Task set —
**a)** In the MLX page below, swap "Lazy evaluation" for "Deferred evaluation" and write out the part that opens with "Apple Silicon native" and closes with "(Ventura or later)".
**b)** Answer these questions from the MLX page below.
(i) What is the minimum Python version required?
(ii) What command installs mlx-lm with uv?
(iii) What does the MLX page say Metal acceleration provides?

Passage —

MLX¶

Apple's machine learning framework optimized for Apple Silicon, providing up to 87% faster inference than llama.cpp.

Overview¶

MLX provides:

Apple Silicon native - Designed for M-series unified memory
Metal acceleration - Full GPU utilization
Lazy evaluation - Efficient memory usage
NumPy-like API - Familiar Python interface
Active development - Regular performance improvements

Requirements¶

macOS 13.5+ (Ventura or later)
Apple Silicon (M1, M2, M3, M4 series)
Python 3.9+

Installation¶

Basic Installation¶

# Install mlx and language model support
pip install mlx-lm

# Or with uv
uv pip install mlx-lm

With Development Tools¶

pip install mlx-lm transformers huggingface_hub

Verify Installation¶

import mlx.core as mx
print(f"MLX version: {mx.__version__}")

Exercise data —
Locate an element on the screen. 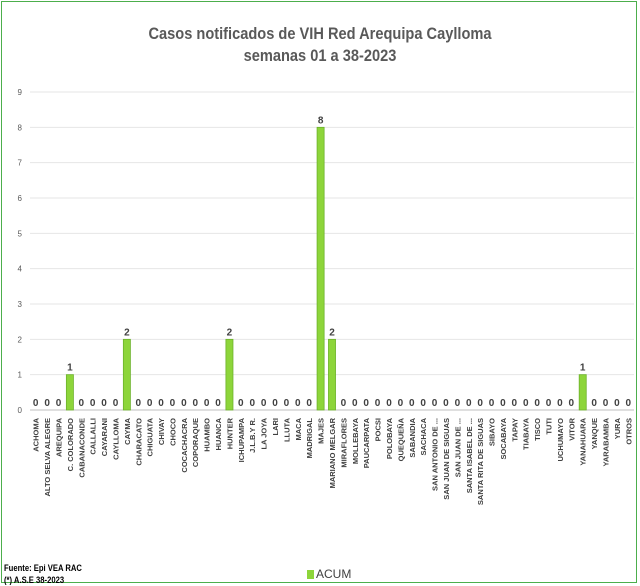 The height and width of the screenshot is (586, 640). x-tick-label: TISCO is located at coordinates (538, 430).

Results by task —
**a)**
Apple Silicon native - Designed for M-series unified memory
Metal acceleration - Full GPU utilization
Deferred evaluation - Efficient memory usage
NumPy-like API - Familiar Python interface
Active development - Regular performance improvements

Requirements¶

macOS 13.5+ (Ventura or later)

**b)**
(i) Python 3.9+
(ii) uv pip install mlx-lm
(iii) Full GPU utilization